Mitochondria are the powerhouses of the cell; therefore, respiratory chain activity and oxidative phosphorylation are important in meeting cellular energy demands. Assessing the oxygen consumption rate is a helpful and established method to investigate mitochondrial respiration; surprisingly, we observed a concentration-dependent reduction of OCR by Ze 450 (Fig. 3 A), without affecting cell viability. Concomitantly, cells treated with 100 µg/ml of Ze 450 showed an increase in ECAR suggesting that the energy metabolism was switched from oxidative phosphorylation to glycolysis in cells exposed to Ze 450 (Fig. 3 C). Ze 450 may act as an inhibitor of respiratory chain complexes leading to a reduction of mitochondrial respiration, but also other mechanisms leading to an enhanced rate of glycolysis, like an activation of AMPK (Moser et al., 2014), may contribute to this observed shift in energy metabolism. In a previous study, AMPK has been exposed as a target of Ze 450 in HepaRG cells crucially involved in the regulation of cell metabolism (Moser et al., 2014). Hence, AMPK activation by Ze 450 is proposed as a potential mechanistic link between mitochondrial parameters and cellular responses to oxidative stress. In turn, however, the previously described activation of AMPK by Ze 450 could also result from the bioenergetic shift and the drop of ATP detected here after incubation of cells with Ze 450 under control conditions.

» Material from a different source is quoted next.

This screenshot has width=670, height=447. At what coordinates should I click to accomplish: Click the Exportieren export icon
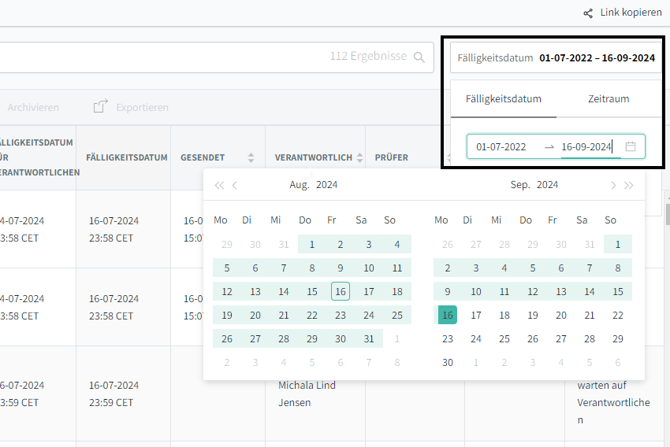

Notably, inhibition of glycolysis by 2-DG supported the proposed link between the bioenergetic shift induced by Ze 450 and the observed protective effects. In fact, 2-DG abolished the protection against oxidative stress (Fig. 3 F), and, consequently, it was concluded that mitochondrial protection and cell survival after oxidative stress was attributed to the metabolic switch from mitochondrial respiration to glycolysis.

Moreover, the protective effects of Ze 450 in neuronal cells were confirmed in liver cells. This is of particular interest, since there is an ongoing debate about Cimicifuga extract causing liver toxicity in vivo. For example, there are reports associating Cimicifuga racemosa extract to hepatic side effects in patients with possible yet unknown risk-factors (Huntley and Ernst, 2003; Low Dog et al., 2003). In rats, Ze 450 caused microvesicular steatosis of the liver at a very high dose of 1000 mg/kg body weight (Lüde et al.,2007). However, the authors concluded that these high concentrations are very unlikely to be reached in humans treated with the recommended daily doses of 6.5 to 13 mg extract (Lüde et al., 2007). Our results obtained in cultured liver cells show a pronounced protection against oxidative damage and further demonstrate that the concentrations leading to the impairment of liver cells are much greater than the concentrations required for protective effects (Fig. S-4 A and B). We found protective effects of Ze 450 (50- 200 µg/ml) against RSL-3 induced cell death, and showed that 1-200 µg/ml of Ze 450 did not affect cell viability (Fig. 5 A). In particular, in liver cells we further observed strong protective effects of Ze 450 on ATP depletion, lipid peroxidation, mitochondrial ROS formation and loss of mitochondrial membrane potential (Fig. 5 B, C, D, E and F) which were consistent with similar findings in neuronal cells. These findings rather suggest that Ze 450 shows beneficial effects on diseases related to oxidative liver damage, but will need further evaluation in vivo.

In conclusion, Ze 450 mediates protective effects on neuronal and liver cells exposed to oxidative stress. The results further suggest that the bioenergetic shift induced by Ze 450 from mitochondrial oxidative phosphorylation to glycolysis plays an important role in the observed resilience of the cells exposed to oxidative stress. Therefore, Ze 450 offers promising therapeutic potential in diseases related to oxidative stress, including age-related diseases affecting neuronal maintenance and function as well as metabolic diseases associated with mitochondrial dysfunction. The observed bioenergetic shift may be also a key to the mechanistic understanding of Ze 450-mediated symptom relief in menopausal women and, further, offers therapeutic potential in the RSL3 treatment of metabolic diseases such as diabetes mellitus type II.